Фрагмент текста:
· · · · · · ·

Сверхчувственное слушание
в экзистенциальной онтологии М.Хайдеггера

Мартин Хайдеггер (1889–1976), а за ним и Г. Гадамер (1900–2002), в своих попытках описать жизненную динамику в глубинах бытия человеческого сознания, оба прямо вышли на понятие «Слушания» в том же смысле, какой вкладывает в это понятие наше «Слушание» и ведическая «шабда». В «Бытие и время» Хайдеггер определяет «Слушание» (так он сам этот процесс и называет: «Hoeren») как конституитивное условие для «Речи», являющейся экзистенциальной возможностью осуществления «Вот-Бытия» (Dasein). Ключевым для понимания «фактичности» «Вот-Бытия» является у Хайдеггера понятие экзистенциальной «открытости» (Erschlossenheit), которое выражается в трёх базовых формах или экзистенциальных возможностях (экзистенциалах), обладающих раскрывающей экзистенциальную природу «Вот-Бытия» силой:

– «расположенность» (Befindlichkeit);

– «понимание» (Verstlhen);

– «речь» (Rede).

Подобно тому, как «расположенность» – это всегда расположенность к пониманию, настроенность на него, а «понимание» – это настроенное на открытость мира уяснение его целостности, подобно этому и «речь» может быть понята как расположенная к миру артикуляция его понимания. Хайдеггер дает следующее обобщающее определение экзистенциала речи: «Расположенная понятность бытия-в-мире выговаривает себя как речь»[4]. Под «речью» здесь подразумевается не онтический феномен «языка» как осуществления самого процесса говорения, но экзистенциально-онтологическая структура различных возможностей сообщения с другим и, тем самым, сосуществовать с ним «в мире». И среди этих возможностей Хайдеггер выделяет «Слушание» как конститутивное условие для «Речи». «Слушание» объясняется им как «экзистенциальная открытость присутствия как со-бытие для других». Поэтому «Речь» интерпретируется здесь как пространство совместного бытия. Экзистенциальная открытость или фактичность «Вот-Бытия» есть прежде всего открытость другому. Следовательно, «Речь» – это прежде всего услышанная речь»[5].

· · · · · · ·

Раздел данных:
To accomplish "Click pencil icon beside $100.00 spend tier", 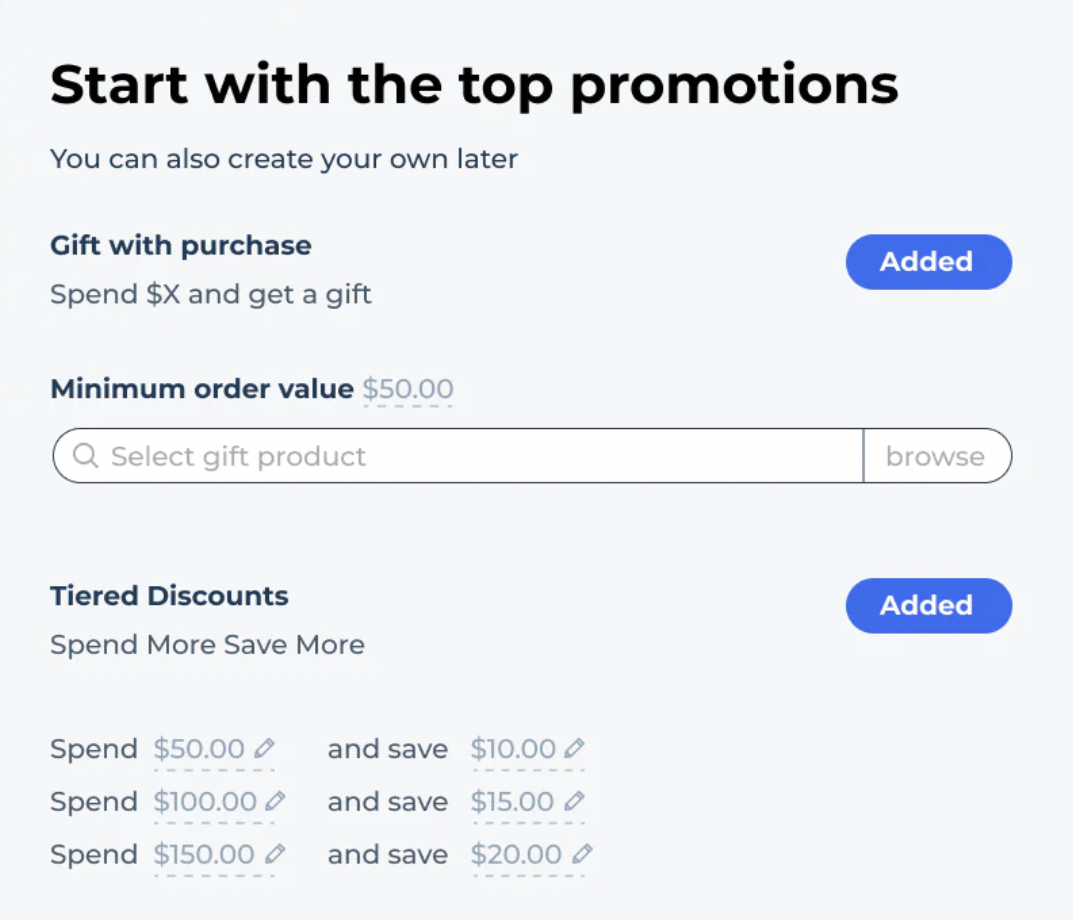I will tap(276, 801).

· · · · · · ·

Задачи и задания:
[a] Согласуются ли с фрагментом о слушании у Хайдеггера следующие утверждения? Для каждого ответьте «да» или «нет» и приведите точную цитату, которая это решает. (i) Экзистенциальная открытость выражается в трёх базовых формах: расположенности, понимании и речи. (ii) Под «речью» Хайдеггер подразумевает прежде всего онтический феномен языка как процесс говорения. (iii) Слушание у Хайдеггера является следствием речи, а не её условием.
[b] Продолжите фрагмент о слушании в онтологии Хайдеггера, начиная сразу после его последнего предложения.

Ответы к заданиям:
[a]
(i) Да: «которое выражается в трёх базовых формах или экзистенциальных возможностях (экзистенциалах)».
(ii) Нет: «Под «речью» здесь подразумевается не онтический феномен «языка» как осуществления самого процесса говорения».
(iii) Нет: «И среди этих возможностей Хайдеггер выделяет «Слушание» как конститутивное условие для «Речи»».

[b]
Нужно иметь в виду, что в фундаментальной онтологии «Бытия и времени» ещё отсутствует тема языка в собственном смысле, что появится в «поздних» работах Хайдеггера. Здесь «Речь» осмысляется как экзистенциальная интерпретация феноменологической темы интерсубъективности. Поэтому «Слушание» описывается больше как процесс «закрепления», «проговаривания» определённого уровня понимания, соответствующего, в свою очередь, определённому онтологическому пространству, или «Вот-Бытию», «расположенному» в какой-то части (орбите) бесконечного вселенского времени: «...Речь и слышание основаны в понимании. Последнее не возникает ни от многоречивости, ни от деловитого подставления ушей. Только кто уже понимает, умеет вслушаться…»[6]. Так здесь через «Слушание» Хайдеггер замыкает определённое самодостаточное индивидуальное пространство Вот-Бытия для конкретной сознающей личности, которое можно назвать минивселенной, микрокосмом. Созревание этой целостности микрокосма дает познающему человеку ощущение полноценности существования с собой и с другими в данном «мире», но только изнутри своего микрокосма.

Другими словами, на этой стадии понимания процесса «Слушания» мы приходим к механизму формирования индивидуального «концептуального каркаса», который с точки зрения релятивизма навсегда обрекает индивида жить внутри этой «интеллектуальной тюрьмы», или микрокосма определённого Вот-Бытия. И здесь роль «Слушания» – это «закрыть последнюю дверь» в эту тюрьму, или дать окончательный убеждающий аргумент через вычленение соответствующих звуковых форм именно тем основам, на которых человек уже стоит, уже «расположен». Нас же интересует также механизм выхода из состоявшейся «расположенности» данного Вот-Бытия. Преодолевая релятивизм, мы должны показать, что при определенных, качественно иных, условиях «Слушания» происходит изменение определённой «расположенности» Вот-Бытия, или, другими словами, смещение самодостаточно существующего микрокосма познающего индивида с привычной «орбиты» движения в пространстве бесконечного времени на другую (более широкую или более узкую) «орбиту», или, что суть то же самое, осуществить выход за пределы данной концептуальной схемы.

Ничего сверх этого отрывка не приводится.